A new administration has reset some of the priorities for the coming year for the nation’s leading commodity associations.
American Soybean Association CEO Steve Censky says they have concerns about the Make America Healthy Again (MAHA) program under new Health and Human Services Secretary Robert F. Kennedy Jr. and are playing offense to protect seed oils, which he has labeled as unhealthy.
“Because seed oils, of course, half of the soybean oil use is used for human consumption, the other half for biofuels, and we need to maintain that domestic market,” Censky says.
They also don’t want to lose the use of GMO’s or glyphosate which Kennedy has wanted to eliminate.
Censky says, “Our hope is is that Secretary Kennedy will be taking a look at the science and be guided by the science, but we also want to make sure that Secretary Rollins and Administrator Zeldin have all of the support and information they need so that to ensure that whatever decisions are coming out of the MAHA commission and recommendations that they are science -based.”
Trade is also high on their list as tariff uncertainty continues, especially focused on top customers Canada, Mexico and China.
He says, “We export half of the crop that we grow here in the United States. The soybeans that are grown are exported overseas. Number one market is China. Number two, individual country market is Mexico. And Canada is our fourth largest meal market, and so those are all important markets for us.”
The last trade war put soybeans at the tip of the spear.So they’re hoping tariffs are a tool for negotiating trade deals including with China.
“You know, U .S. agriculture lost, according to the ERS, about $27 billion from the last trade war 71% of that was born by soybean farmers in the soybean industry. And we don’t want to go through that again. And it would be far better to reach a phase two trade agreement.”
Biofuels policy is key for soybean and corn farmers as uncertainty with 45Z has many biodiesel plants shuttered and guidance is needed on Sustainable Aviation Fuel.
But Neil Caskey, CEO of the National Corn Growers Association says year round E15 is their top priority for 2025.
“We’re looking at year-round, nationwide, E -15 as a driver of that demand creation in the short term. And so, for every 1% increase in the blend rate, equates to almost 500 million bushels of demand. And so E15 is not a mandate, so that’s not going to happen.”
He thinks odds of passage an E15 bill are highs as they have support, even from the American Petroleum Institute.
“The stars are aligning once more to get that completed in the next CR that expires in a couple of weeks and we are grateful for a lot of strong bipartisan support out in Washington, D .C.”
Trade takes the second spot for NCGA, both striking new deals and avoiding a trade war with Mexico as their top corn customer and Canada a leading ethanol importer.
Caskey says their analysis documents the damage from tariffs.

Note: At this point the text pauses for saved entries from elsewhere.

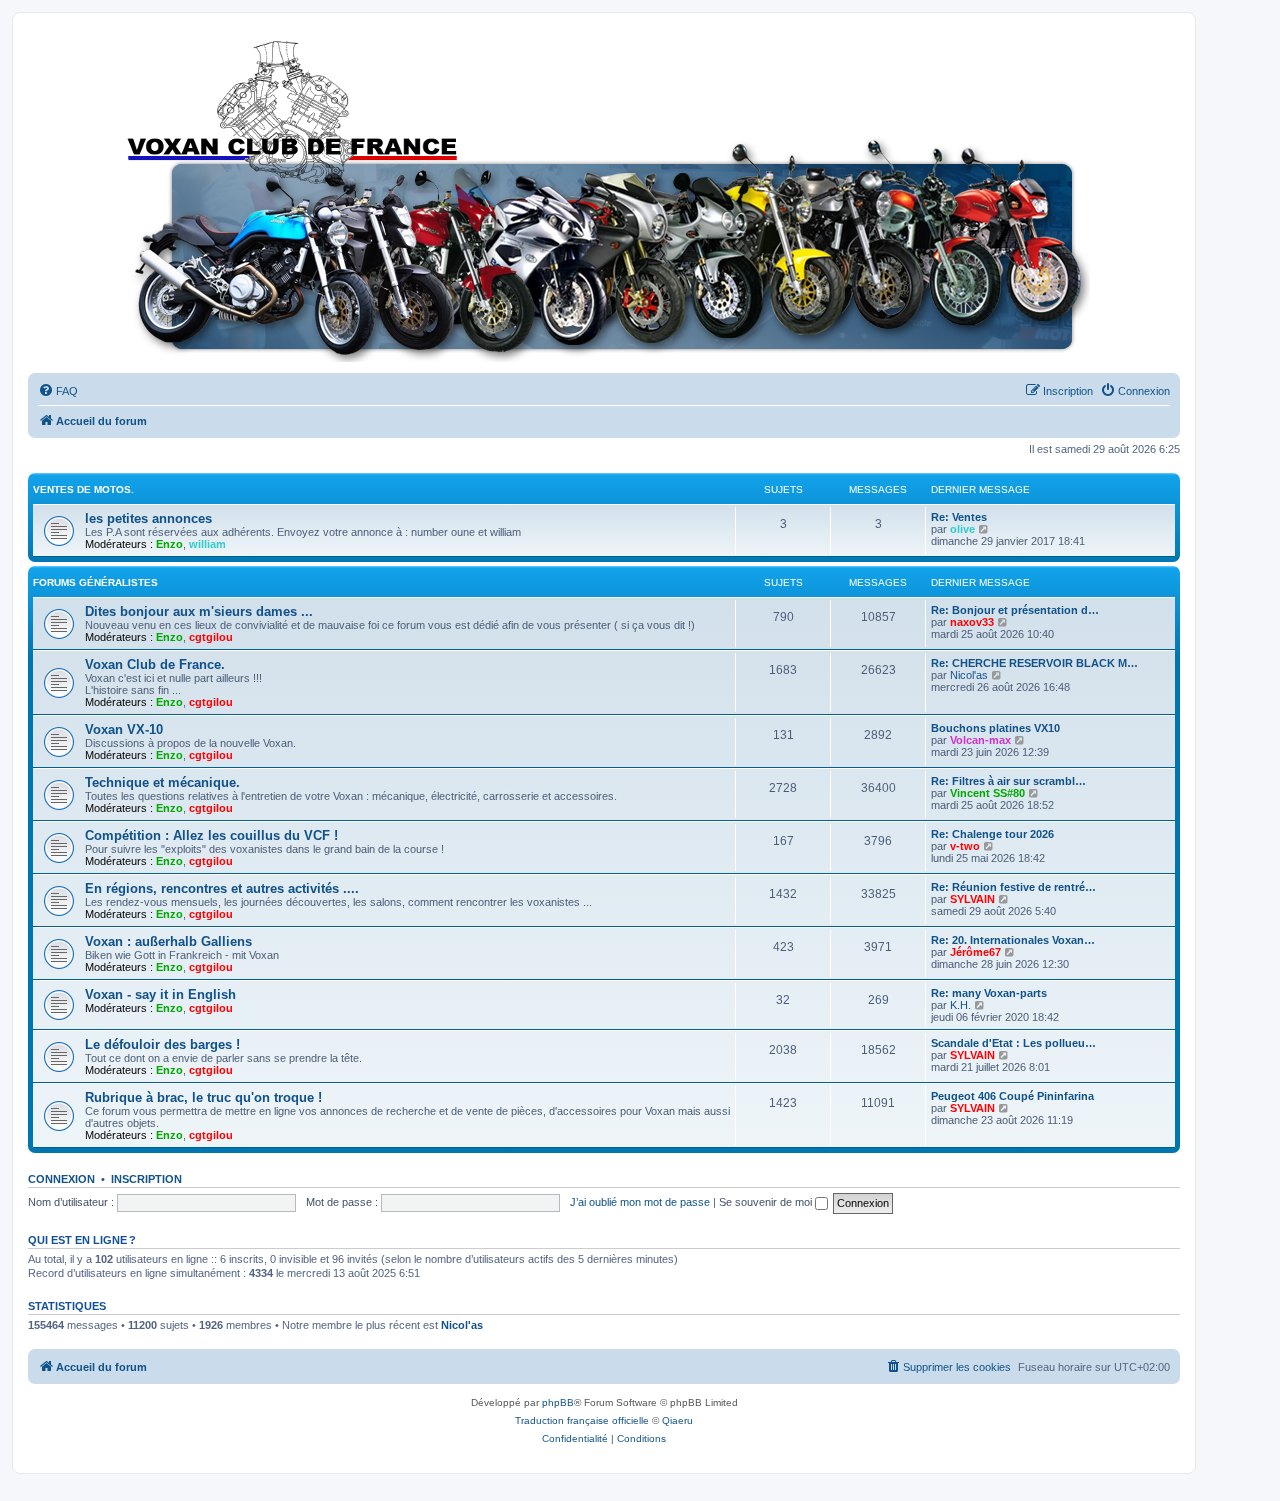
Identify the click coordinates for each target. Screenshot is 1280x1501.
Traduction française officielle (582, 1420)
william (207, 544)
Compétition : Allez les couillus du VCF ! (211, 835)
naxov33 (972, 622)
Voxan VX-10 (124, 729)
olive (962, 529)
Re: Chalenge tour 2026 (992, 834)
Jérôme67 (975, 952)
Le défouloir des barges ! (162, 1044)
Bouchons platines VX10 (995, 728)
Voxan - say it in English (160, 994)
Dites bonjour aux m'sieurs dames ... (199, 611)
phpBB (558, 1402)
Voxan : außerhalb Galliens (168, 941)
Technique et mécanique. (162, 782)
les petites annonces (148, 518)
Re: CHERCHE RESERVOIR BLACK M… (1034, 663)
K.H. (960, 1005)
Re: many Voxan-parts (989, 993)
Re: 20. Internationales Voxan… (1013, 940)
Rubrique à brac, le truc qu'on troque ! (203, 1097)
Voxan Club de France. (155, 664)
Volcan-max (980, 740)
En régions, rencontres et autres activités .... (222, 888)
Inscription (146, 1179)
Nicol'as (969, 675)
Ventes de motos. (83, 489)
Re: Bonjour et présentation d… (1015, 610)
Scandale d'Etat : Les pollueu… (1013, 1043)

“Not good for corn farmers, farmers in general. We did that in conjunction with the American Soybean Association and it concluded that a trade war is really only good for Brazil and we hope to avoid that.”

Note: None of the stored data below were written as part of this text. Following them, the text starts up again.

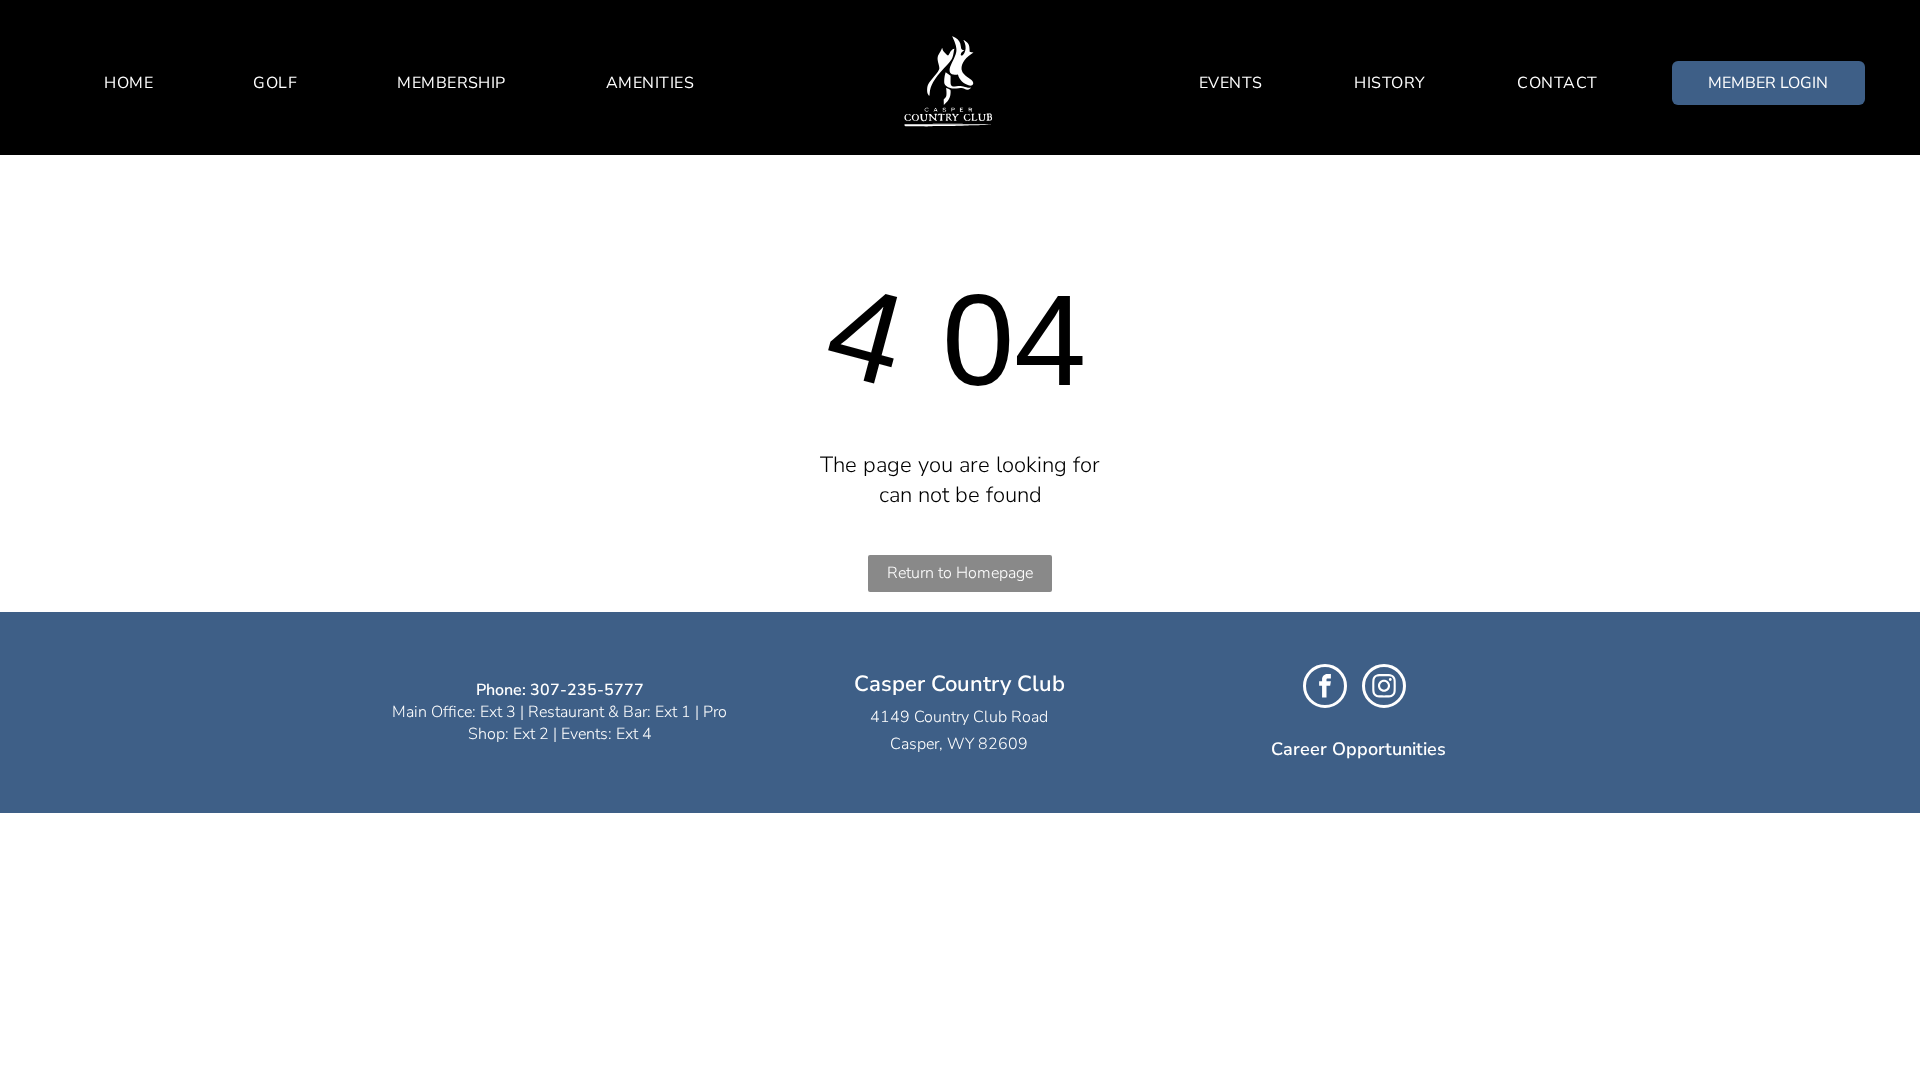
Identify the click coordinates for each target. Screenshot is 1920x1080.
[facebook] (1325, 688)
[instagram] (1384, 688)
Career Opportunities (1358, 749)
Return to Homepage (960, 573)
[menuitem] (128, 82)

For the nation’s sorghum producers, their top ask, just like last year, is getting a new farm bill passed.
Tim Lust, CEO, National Sorghum Producers Association says, “There’s obviously challenges in the country. We need the certainty that farm policy provides and that underpinning for growers and their financing institutions and so certainly that continues to be a huge lift but something that is very important to our growers.”
Trade is also high on their list but instead of playing defense, they want to play offense, growing marketing in Southeast Asia, China and India.
Lust says, “Our industry has, you know, there’s many countries around the world we still don’t have access to. And so, just excited about the opportunity to talk about what we can do to get into other markets.”
And they too are awaiting details on 45Z biofuels policy.
Passing a modernized farm bill also tops the agenda for wheat growers says National Association of Wheat Growers CEO Chandler Goule.
“You know, making sure we adjust our PLC prices, make sure we maintain our voluntary conservation programs, but most importantly that we keep crop insurance, if not expand it so that it is more affordable and can cover more more growers across the country.”
He says they’ll know how much money Congress has to write a bill after budget reconciliation is completed.
“So far we’ve not heard of any cuts out of title one or title two or the crop insurance title so hopefully we can maintain that amount so that we can at least write a farm bill that will be reflective again of the current cost of production.”
And they’re also hopeful for tax policy extensions including the 1031 like kind land exchanges.
Goule says,"Making sure that we keep a lot of those tax cuts that President Trump put in that first time, making sure that we maintain stepped up bases, which is critical for our growers as land values continue to go up.”
Export expansion is also key for NAWG and they’re watching how DOGE impacts programs like USAID.
“All those programs where we send our U .S. wheat to developing countries is critical to help us maintain a good domestic market price,” he adds.
And its key because half of the U.S. wheat crop is sold internationally.